FIN.

Chancellor makes Mansion House Speech

Philip Hammond has given the delayed Mansion House speech. He spoke of the Government’s priorities and its commitment to delivering better public services, higher real wages and increased living standards through stronger growth, and how it needs to be delivered through rising productivity. He stressed that this means more trade, and strong trade links with European countries post-Brexit, as well as seeking out new opportunities with both old and new third-country partners.  He said 90% of respondents to a recent poll believe that free trade is beneficial.

He wants access to EIB funding to continue while the UK remains an EU member, and is hopeful a relationship can continue after that. However, he is planning to expand the support available to capital funding in the UK after Brexit. The British Business Bank will raise the limits on the amount it can invest in venture capital funds from 33% to 50%.

He then moved to discuss the importance of “liberalisation” of services, to make the most of globalisation and talent, in negotiating Brexit in a way that works for Britain.
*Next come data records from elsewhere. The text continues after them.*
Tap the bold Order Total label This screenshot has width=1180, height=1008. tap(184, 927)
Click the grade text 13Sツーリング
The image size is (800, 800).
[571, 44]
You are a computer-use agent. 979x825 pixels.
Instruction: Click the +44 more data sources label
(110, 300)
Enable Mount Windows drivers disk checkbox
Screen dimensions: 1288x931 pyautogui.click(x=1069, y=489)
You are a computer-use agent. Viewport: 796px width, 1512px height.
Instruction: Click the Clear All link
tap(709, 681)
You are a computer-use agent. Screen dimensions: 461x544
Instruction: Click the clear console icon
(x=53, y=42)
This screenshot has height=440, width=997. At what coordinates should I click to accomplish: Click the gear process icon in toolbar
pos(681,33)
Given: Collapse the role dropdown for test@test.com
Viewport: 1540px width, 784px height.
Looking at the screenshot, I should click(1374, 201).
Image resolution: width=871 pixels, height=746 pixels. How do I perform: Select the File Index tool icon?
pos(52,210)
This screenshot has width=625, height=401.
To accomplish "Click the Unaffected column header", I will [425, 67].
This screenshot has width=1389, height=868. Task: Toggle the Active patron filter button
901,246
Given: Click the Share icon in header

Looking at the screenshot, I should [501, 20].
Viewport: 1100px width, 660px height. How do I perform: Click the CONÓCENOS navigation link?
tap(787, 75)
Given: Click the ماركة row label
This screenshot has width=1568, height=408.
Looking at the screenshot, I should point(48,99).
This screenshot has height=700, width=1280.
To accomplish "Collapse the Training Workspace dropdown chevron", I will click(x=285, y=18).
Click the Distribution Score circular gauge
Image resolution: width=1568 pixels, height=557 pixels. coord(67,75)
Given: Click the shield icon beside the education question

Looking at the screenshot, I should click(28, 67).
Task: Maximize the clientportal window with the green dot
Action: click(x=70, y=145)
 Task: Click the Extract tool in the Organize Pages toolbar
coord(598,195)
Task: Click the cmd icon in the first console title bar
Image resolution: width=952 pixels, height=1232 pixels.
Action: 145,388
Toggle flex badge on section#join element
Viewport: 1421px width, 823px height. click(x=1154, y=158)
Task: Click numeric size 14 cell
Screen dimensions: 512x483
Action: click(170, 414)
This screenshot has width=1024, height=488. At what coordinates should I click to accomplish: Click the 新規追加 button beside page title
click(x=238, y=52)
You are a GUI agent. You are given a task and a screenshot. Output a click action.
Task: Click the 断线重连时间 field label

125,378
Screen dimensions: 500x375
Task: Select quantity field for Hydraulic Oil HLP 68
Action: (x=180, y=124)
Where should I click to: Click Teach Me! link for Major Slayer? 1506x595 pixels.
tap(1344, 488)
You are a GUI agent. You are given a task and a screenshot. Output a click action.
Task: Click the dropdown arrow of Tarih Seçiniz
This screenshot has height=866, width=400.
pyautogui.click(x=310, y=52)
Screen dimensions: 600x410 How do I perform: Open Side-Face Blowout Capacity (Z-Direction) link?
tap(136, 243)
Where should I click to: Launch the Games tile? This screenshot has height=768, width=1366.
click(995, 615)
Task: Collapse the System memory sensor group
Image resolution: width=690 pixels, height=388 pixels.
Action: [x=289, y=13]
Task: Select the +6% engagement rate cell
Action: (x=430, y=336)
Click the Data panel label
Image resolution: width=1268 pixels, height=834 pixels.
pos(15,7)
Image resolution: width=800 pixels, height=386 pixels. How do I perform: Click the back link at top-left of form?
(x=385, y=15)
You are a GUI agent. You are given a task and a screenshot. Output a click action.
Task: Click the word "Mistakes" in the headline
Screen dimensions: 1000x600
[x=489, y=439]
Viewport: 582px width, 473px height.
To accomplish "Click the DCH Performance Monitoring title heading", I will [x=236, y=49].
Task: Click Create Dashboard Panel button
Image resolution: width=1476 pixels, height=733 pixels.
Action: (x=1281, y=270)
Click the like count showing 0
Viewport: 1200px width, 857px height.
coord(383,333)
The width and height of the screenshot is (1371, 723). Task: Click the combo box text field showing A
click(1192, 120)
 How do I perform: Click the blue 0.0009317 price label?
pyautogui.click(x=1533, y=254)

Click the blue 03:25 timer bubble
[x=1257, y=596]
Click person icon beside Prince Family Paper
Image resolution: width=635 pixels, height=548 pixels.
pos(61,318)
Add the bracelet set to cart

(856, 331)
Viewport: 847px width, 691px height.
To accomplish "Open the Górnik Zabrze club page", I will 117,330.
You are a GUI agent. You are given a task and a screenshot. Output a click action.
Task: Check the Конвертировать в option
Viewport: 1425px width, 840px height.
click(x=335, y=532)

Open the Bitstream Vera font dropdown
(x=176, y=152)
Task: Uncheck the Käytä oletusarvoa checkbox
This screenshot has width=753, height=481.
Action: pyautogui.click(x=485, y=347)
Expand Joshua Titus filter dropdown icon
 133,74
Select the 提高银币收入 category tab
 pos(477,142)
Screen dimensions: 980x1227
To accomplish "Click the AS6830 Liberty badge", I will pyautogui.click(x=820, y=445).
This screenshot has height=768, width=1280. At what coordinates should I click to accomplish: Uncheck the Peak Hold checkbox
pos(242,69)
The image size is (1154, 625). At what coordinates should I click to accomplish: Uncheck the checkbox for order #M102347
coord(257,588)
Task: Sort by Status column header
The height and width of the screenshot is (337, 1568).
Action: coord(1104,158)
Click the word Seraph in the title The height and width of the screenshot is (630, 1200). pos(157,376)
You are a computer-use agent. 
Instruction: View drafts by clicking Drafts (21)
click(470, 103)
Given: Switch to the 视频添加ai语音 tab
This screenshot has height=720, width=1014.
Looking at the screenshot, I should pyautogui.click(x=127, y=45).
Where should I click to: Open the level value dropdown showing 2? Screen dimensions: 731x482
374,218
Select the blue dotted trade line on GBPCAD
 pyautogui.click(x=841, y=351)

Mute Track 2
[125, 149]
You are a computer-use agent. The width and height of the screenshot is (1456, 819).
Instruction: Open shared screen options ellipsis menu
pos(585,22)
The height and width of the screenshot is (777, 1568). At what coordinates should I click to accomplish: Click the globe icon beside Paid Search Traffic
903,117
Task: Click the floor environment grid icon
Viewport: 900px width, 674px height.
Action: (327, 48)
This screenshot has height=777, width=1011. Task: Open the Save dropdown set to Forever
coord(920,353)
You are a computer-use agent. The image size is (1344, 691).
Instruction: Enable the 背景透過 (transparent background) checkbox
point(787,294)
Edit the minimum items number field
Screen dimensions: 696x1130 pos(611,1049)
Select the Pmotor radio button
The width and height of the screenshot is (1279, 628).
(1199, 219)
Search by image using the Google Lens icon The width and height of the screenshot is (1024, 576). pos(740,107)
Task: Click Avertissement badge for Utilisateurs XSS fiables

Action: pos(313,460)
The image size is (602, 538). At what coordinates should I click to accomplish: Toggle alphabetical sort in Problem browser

The priorities, he said, are for:

  • a comprehensive agreement for trade and services;
  • mutually beneficial transitional arrangements; and
  • frictionless customs arrangements.

He commented that this will almost certainly need an implementation period for facilitating cross-border trade and to ensure the land border in Ireland remains open.

On financial services, he criticised the “protectionist” agendas being advanced “disguised” as arguments about regulatory competence, financial stability and supervisory oversight. But he acknowledged some concerns are genuine and said it must be got right for the sake of both the UK and EU economies. He stressed it is crucial to avoid fragmentation of financial services and said 3 principles should guide the process to achieve the right outcome:

  • an evidence-based, symmetrical and transparent process for establishing regulatory requirements for cross-border business between the UK and EU;
  • reciprocal and reliable cooperation agreements, which prioritise financial stability; and
  • confidence for firms that the arrangements are permanent and reliable.

Mark Carney, speaking from the BoE’s perspective, also looked positively at the potential benefits of a new sort of free trade in financial services, enabled by increasingly global standards, and already exemplified by CCP standards.